Plaintiff attributes each of these comments to bias against his age. We disagree. As the district court noted, these statements are innocuous when viewed in context. See Baker v. Silver Oak Senior Living Mgmt. Co. ,
As to the belief that an alternate candidate would be "a little faster" than plaintiff at the Manager of Truck Owner Operators position, the hiring manager explained his decision-making process at his deposition:
It was my impression that [the other candidate] would grasp some of the aspects of the job a little faster than [plaintiff] ... [b]ased on ... my overall impression on how they would do. A lot of aspects to this job, a lot of different things that you have to be able to manage and accomplish, and my impression was that [the other candidate] ... would be slightly more quick in grasping all these different parts of the job, as opposed to ... [plaintiff] I thought would take a little bit more time.
Nothing in the manager's evaluation is attributed to plaintiff's age. Therefore, as the district court noted, plaintiff's "assumption that [the] comments were based on Plaintiff's age versus his intelligence, skills, or simply Plaintiff's behavior during the interview has no basis in the record."
The hiring manager for the Benefits Administrator-Attendance Management position similarly explained his assessment of plaintiff's "low energy," stating he did not "recall that there was much energy in the interview" and that the "conversation was just very plain ... in tone and in response." Once again, nothing indicates the manager's evaluation derived from plaintiff's age.
Plaintiff argues he deserves the benefit of inferences drawn from the evidence. Although this may generally be the case, "we make only reasonable inferences, not every conceivable one." Spitz v. Proven Winners N. Am., LLC ,
That leaves the statement about another IC candidate being "close to retirement." From the outset, the probative value of a comment concerning a separate, unrelated employee is limited at best. Regardless, the observation, which was made in an email to a Human Resources Associate, appears benign when read in conjunction with the remainder of the hiring manager's remarks:
We can check into [the relevant candidate] also. When I originally looked at his information I saw that he was very close to retirement and looked to be using the opportunity to get back to Michigan (where he lives) so he could retire. But I need the help so if he looks okay to you, let's set it up!
(emphasis added). Moreover, we recently held that courts cannot necessarily "equate retirement eligibility with age" because "eligibility for retirement may be based on age, years of service, or a combination of the two." David v. Bd. of Trs. of Cmty. Coll. Dist. No. 508 ,
In sum, plaintiff's reliance upon the various statements by IC hiring managers is inapposite.
iii. Statement by Rothwell
Finally, plaintiff highlights Rothwell's description of plaintiff in February 2013 as a "later career person." As with the term "close to retirement," however, this is not an inevitable euphemism for old age. See Wilson v. Lear Corp. ,
b. Deviations from IC's Hiring Practices
In addition to the statements made by IC personnel, plaintiff also claims the company engaged in "significant and unexplained" deviations from its established hiring practices. See Hanners v. Trent ,
However, plaintiff has not adequately shown he was qualified for a majority of the eighty-two positions for which he supposedly applied. "Neither the district court nor this Court is obligated in considering a motion for summary judgment *723to assume the truth of a nonmovant's conclusory allegations on faith or to scour the record to unearth material factual disputes." Carter v. Am. Oil Co. ,
Plaintiff also references IC's alleged failure to comply with a consent decree in an unrelated case involving allegations of racial discrimination. The district court properly deemed this argument a "nonstarter." The consent decree derives from a 2010 case to which plaintiff was not a party, and does not seek to remedy discrimination on the basis of either age or national origin. Consequently, it has no bearing on the claims at issue here.

⁂

### [Set of tasks]
A) Reproduce the excerpt from the court opinion word for word, everything from "(emphasis added). Moreover, we" down to "managers is inapposite.".
B) Please output as a JSON list of strings everything in the records from the line containing "Forschung (219, 723)" down to the line containing "Impressum (908, 24)", both ends included, one string per line and blank lines left out.

⁂

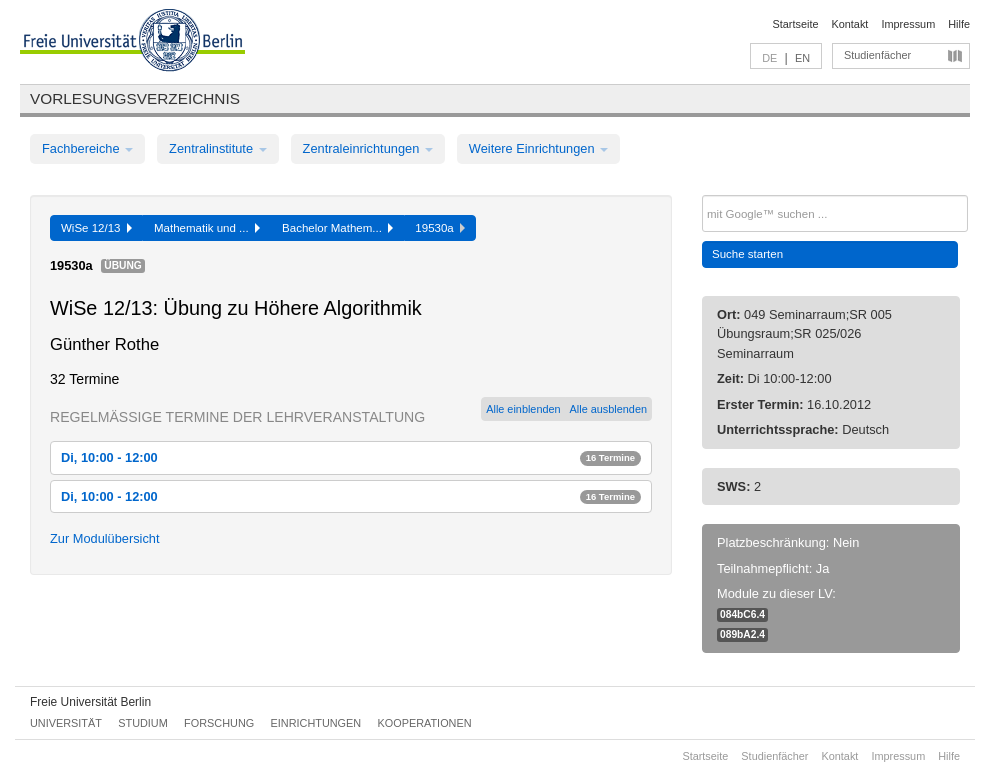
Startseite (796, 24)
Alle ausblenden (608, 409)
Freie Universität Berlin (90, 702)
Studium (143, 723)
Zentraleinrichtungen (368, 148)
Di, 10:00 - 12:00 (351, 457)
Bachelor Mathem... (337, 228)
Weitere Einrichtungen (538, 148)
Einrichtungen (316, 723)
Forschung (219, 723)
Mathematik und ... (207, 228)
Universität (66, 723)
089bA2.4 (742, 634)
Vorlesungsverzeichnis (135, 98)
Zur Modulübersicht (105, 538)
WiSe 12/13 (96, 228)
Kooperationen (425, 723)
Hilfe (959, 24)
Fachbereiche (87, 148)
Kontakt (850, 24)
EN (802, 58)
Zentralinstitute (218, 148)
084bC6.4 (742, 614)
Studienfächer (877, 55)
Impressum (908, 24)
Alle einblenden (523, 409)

⁂

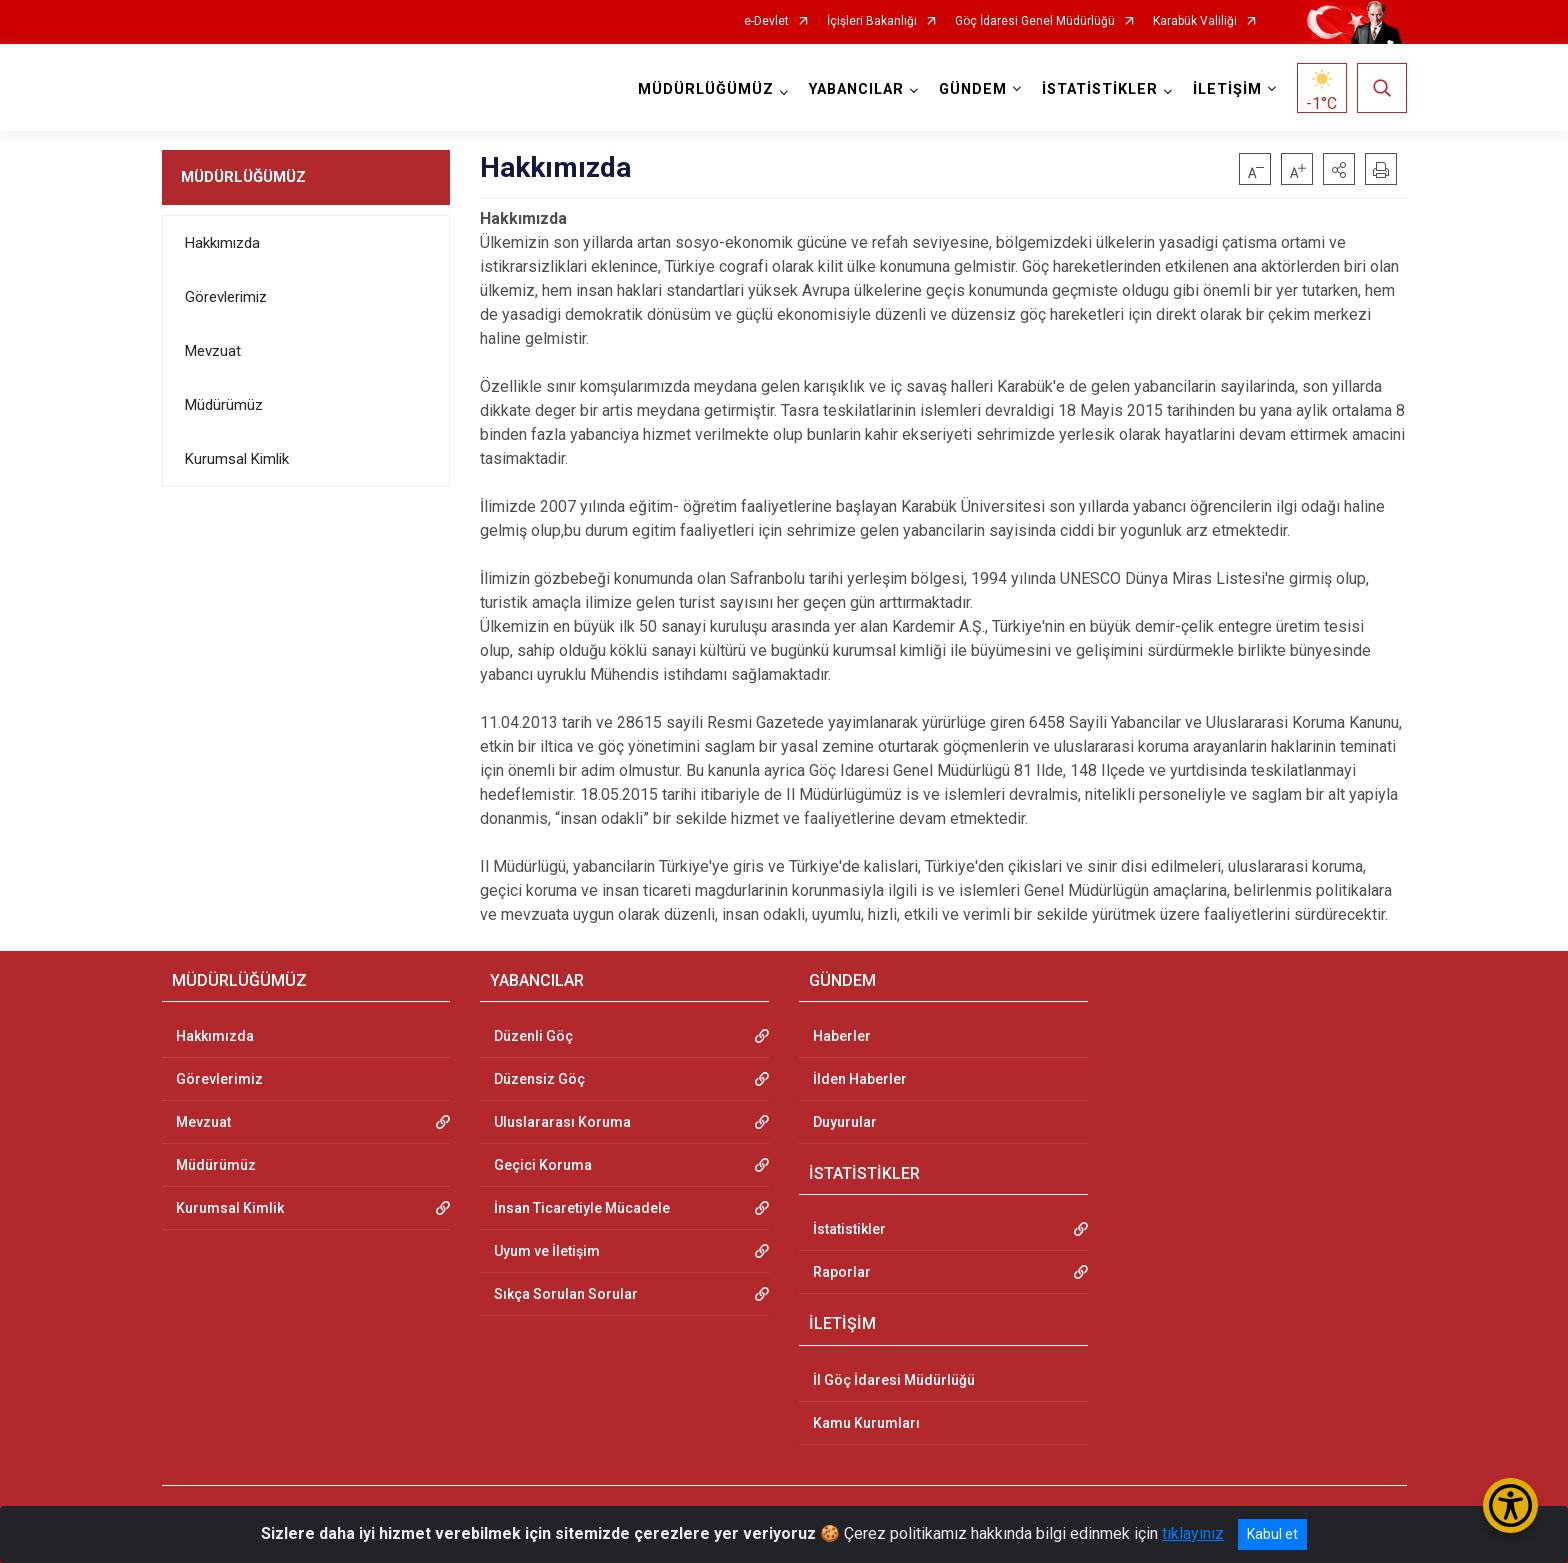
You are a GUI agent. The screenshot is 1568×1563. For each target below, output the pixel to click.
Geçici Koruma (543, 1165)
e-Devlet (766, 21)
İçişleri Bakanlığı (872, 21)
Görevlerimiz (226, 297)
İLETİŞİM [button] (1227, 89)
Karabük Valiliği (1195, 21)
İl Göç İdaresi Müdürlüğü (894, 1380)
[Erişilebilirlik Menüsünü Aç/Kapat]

⁂

### [Answers]
A)
(emphasis added). Moreover, we recently held that courts cannot necessarily "equate retirement eligibility with age" because "eligibility for retirement may be based on age, years of service, or a combination of the two." David v. Bd. of Trs. of Cmty. Coll. Dist. No. 508 ,
In sum, plaintiff's reliance upon the various statements by IC hiring managers is inapposite.

B)
[
  "Forschung (219, 723)",
  "Mathematik und ... (207, 228)",
  "Universität (66, 723)",
  "089bA2.4 (742, 634)",
  "Vorlesungsverzeichnis (135, 98)",
  "Zur Modulübersicht (105, 538)",
  "WiSe 12/13 (96, 228)",
  "Kooperationen (425, 723)",
  "Hilfe (959, 24)",
  "Fachbereiche (87, 148)",
  "Kontakt (850, 24)",
  "EN (802, 58)",
  "Zentralinstitute (218, 148)",
  "084bC6.4 (742, 614)",
  "Studienfächer (877, 55)",
  "Impressum (908, 24)"
]